■ **Exercise requirements**
Within the records that follow, restate exactly the lines from the line with "Clash (31, 2007)" down to the line with "Autor:innen & Künstler:innen (122, 562)", including both. Omit the pictures.
=======
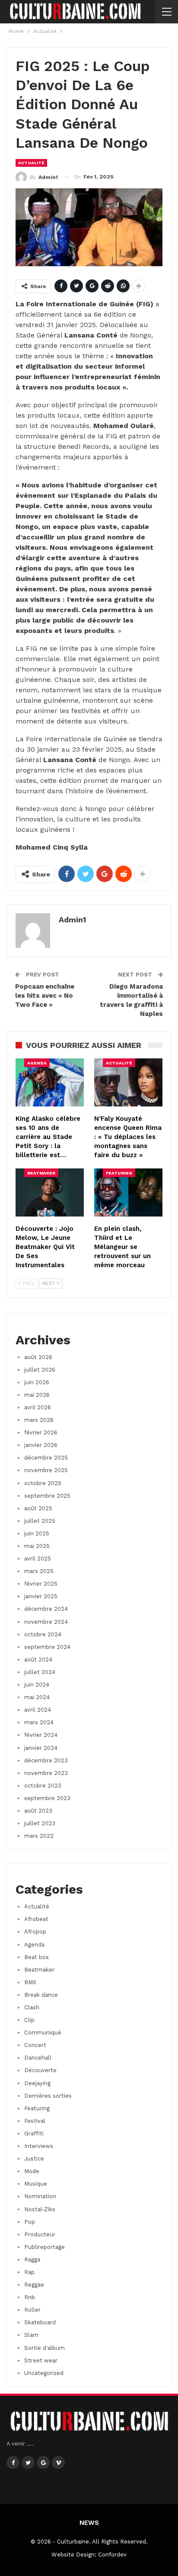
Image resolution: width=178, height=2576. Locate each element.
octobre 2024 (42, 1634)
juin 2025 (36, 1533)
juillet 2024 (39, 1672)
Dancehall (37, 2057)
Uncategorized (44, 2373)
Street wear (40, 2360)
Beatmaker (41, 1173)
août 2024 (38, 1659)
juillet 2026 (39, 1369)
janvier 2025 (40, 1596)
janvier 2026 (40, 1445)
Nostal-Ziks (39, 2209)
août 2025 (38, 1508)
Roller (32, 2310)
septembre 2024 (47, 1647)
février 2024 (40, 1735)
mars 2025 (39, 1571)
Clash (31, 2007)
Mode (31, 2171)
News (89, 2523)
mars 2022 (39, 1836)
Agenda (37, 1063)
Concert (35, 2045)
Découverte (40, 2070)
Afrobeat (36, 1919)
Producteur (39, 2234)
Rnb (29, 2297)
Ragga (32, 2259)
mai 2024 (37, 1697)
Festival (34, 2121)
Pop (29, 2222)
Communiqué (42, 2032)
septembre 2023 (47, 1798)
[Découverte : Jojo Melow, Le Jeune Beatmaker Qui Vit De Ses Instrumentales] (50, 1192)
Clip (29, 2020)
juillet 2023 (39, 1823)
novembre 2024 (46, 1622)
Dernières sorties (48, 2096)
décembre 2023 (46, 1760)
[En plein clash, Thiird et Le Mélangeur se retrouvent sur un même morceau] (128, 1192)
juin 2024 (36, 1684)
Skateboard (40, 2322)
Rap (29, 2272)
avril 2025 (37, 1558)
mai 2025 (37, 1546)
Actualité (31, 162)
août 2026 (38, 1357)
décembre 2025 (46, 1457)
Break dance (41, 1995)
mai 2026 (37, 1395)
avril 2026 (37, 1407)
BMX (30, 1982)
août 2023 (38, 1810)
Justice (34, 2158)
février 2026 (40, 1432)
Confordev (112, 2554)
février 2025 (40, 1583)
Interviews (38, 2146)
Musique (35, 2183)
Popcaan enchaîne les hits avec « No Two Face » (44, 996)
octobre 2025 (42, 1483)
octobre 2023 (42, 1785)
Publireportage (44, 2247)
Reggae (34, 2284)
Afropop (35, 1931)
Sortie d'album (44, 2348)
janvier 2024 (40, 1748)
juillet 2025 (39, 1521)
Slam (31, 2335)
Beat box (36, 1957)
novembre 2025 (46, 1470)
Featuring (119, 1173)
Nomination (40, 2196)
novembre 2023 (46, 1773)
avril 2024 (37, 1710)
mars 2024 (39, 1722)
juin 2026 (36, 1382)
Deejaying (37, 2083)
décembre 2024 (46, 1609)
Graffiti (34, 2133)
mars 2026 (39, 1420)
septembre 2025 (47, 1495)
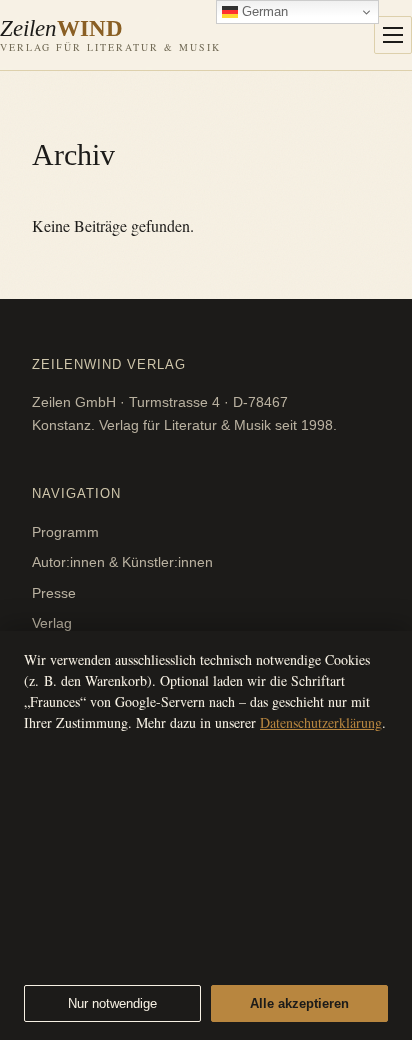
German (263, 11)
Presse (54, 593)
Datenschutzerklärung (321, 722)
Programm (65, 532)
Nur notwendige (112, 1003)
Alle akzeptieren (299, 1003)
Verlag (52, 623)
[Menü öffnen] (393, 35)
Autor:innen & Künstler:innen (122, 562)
=======
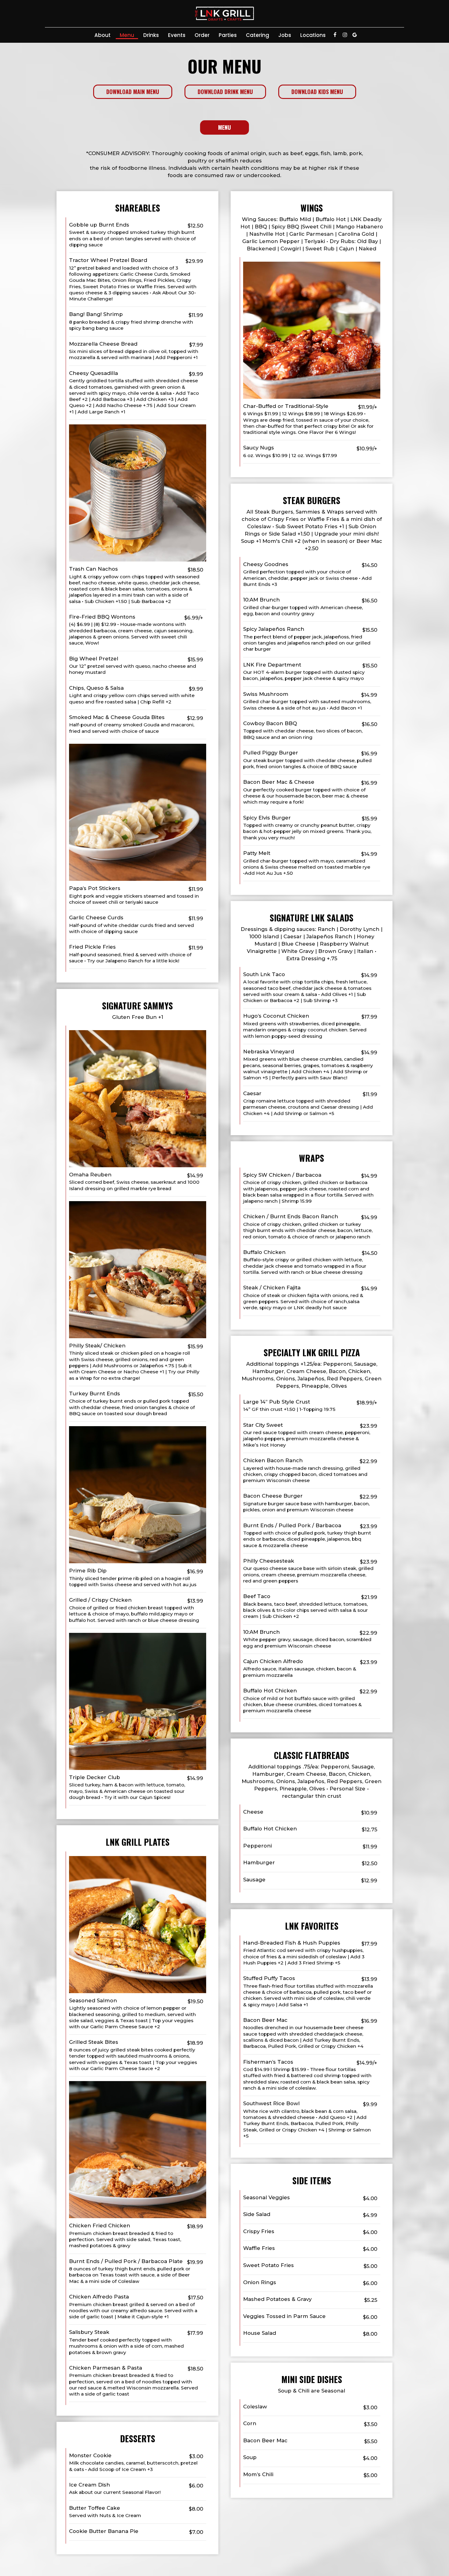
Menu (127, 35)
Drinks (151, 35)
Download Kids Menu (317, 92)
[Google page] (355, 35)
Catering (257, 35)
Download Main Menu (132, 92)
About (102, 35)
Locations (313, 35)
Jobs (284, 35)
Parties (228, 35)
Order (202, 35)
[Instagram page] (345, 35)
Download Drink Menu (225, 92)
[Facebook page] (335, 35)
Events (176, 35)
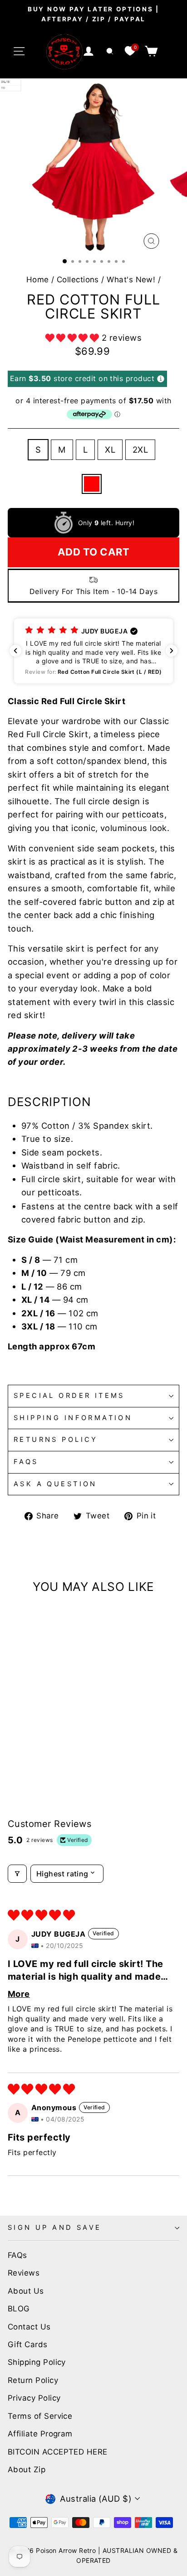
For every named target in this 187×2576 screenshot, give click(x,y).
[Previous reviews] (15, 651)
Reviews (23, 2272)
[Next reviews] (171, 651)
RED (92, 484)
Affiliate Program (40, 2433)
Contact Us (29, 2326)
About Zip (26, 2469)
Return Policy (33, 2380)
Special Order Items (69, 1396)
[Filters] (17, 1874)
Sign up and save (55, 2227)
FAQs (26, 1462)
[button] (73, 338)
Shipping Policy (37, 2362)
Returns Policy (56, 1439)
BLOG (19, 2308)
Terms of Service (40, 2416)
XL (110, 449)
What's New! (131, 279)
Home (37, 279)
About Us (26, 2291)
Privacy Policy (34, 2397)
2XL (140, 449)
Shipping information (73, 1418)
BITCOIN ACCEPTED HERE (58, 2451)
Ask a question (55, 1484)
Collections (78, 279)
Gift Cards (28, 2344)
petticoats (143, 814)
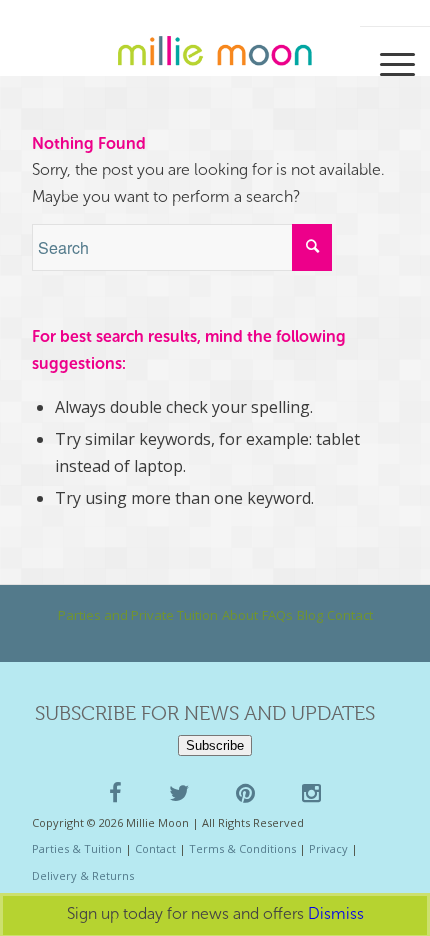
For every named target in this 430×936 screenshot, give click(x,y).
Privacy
=======
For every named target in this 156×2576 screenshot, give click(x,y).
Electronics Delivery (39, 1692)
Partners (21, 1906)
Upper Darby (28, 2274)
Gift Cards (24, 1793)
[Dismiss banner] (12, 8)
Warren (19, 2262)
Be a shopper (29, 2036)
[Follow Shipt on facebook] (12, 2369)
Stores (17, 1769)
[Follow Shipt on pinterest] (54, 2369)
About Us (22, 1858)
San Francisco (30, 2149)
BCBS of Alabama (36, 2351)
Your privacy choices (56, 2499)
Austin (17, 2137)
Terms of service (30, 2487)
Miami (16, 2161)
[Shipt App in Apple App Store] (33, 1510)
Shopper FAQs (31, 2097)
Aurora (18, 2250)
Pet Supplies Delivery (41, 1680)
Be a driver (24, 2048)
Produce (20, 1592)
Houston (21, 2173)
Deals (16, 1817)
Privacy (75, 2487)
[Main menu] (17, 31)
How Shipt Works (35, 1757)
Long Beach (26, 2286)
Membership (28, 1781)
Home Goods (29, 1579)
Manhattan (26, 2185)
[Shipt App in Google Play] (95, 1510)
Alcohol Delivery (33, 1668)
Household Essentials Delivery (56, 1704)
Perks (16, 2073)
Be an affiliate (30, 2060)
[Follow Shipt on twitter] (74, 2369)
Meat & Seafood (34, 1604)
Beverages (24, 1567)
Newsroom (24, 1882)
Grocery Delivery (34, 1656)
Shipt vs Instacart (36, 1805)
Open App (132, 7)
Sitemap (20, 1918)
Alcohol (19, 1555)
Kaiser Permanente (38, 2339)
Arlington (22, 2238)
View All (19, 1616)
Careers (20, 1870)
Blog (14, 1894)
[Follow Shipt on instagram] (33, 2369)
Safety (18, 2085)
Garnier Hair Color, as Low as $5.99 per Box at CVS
=======
■ **Written response**
Clash (31, 2007)
Mode (31, 2171)
News (89, 2523)
mars 2022 (39, 1836)
Agenda (37, 1063)
Concert (35, 2045)
Découverte (40, 2070)
Afrobeat (36, 1919)
Producteur (39, 2234)
Rnb (29, 2297)
Ragga (32, 2259)
mai 2024 (37, 1697)
Festival (34, 2121)
Pop (29, 2222)
Communiqué (42, 2032)
septembre 2023 (47, 1798)
[Découverte : Jojo Melow, Le Jeune Beatmaker Qui Vit De Ses Instrumentales] (50, 1192)
Clip (29, 2020)
juillet 2023 (39, 1823)
novembre 2024 (46, 1622)
Dernières sorties (48, 2096)
décembre 2023 (46, 1760)
[En plein clash, Thiird et Le Mélangeur se retrouvent sur un même morceau] (128, 1192)
juin 2024 (36, 1684)
Skateboard (40, 2322)
Rap (29, 2272)
avril 2025 (37, 1558)
mai 2025 (37, 1546)
Actualité (31, 162)
août 2026 (38, 1357)
décembre 2025 (46, 1457)
Break dance (41, 1995)
mai 2026 (37, 1395)
avril 2026 (37, 1407)
BMX (30, 1982)
août 2023 (38, 1810)
Justice (34, 2158)
février 2026 (40, 1432)
Confordev (112, 2554)
février 2025 (40, 1583)
Interviews (38, 2146)
Musique (35, 2183)
Popcaan enchaîne les hits avec « No Two Face » (44, 996)
octobre 2025 (42, 1483)
octobre 2023 (42, 1785)
Publireportage (44, 2247)
Reggae (34, 2284)
Afropop (35, 1931)
Sortie d'album (44, 2348)
janvier 2024 (40, 1748)
juillet 2025 (39, 1521)
Slam (31, 2335)
Beat box (36, 1957)
novembre 2025 (46, 1470)
Featuring (119, 1173)
Nomination (40, 2196)
novembre 2023 (46, 1773)
avril 2024 (37, 1710)
mars 2024 (39, 1722)
juin 2026 (36, 1382)
Deejaying (37, 2083)
décembre 2024 (46, 1609)
Graffiti (34, 2133)
mars 2026 (39, 1420)
septembre 2025 (47, 1495)
German (263, 11)
Presse (54, 593)
Datenschutzerklärung (321, 722)
Programm (65, 532)
Nur notwendige (112, 1003)
Alle akzeptieren (299, 1003)
Verlag (52, 623)
[Menü öffnen] (393, 35)
Autor:innen & Künstler:innen (122, 562)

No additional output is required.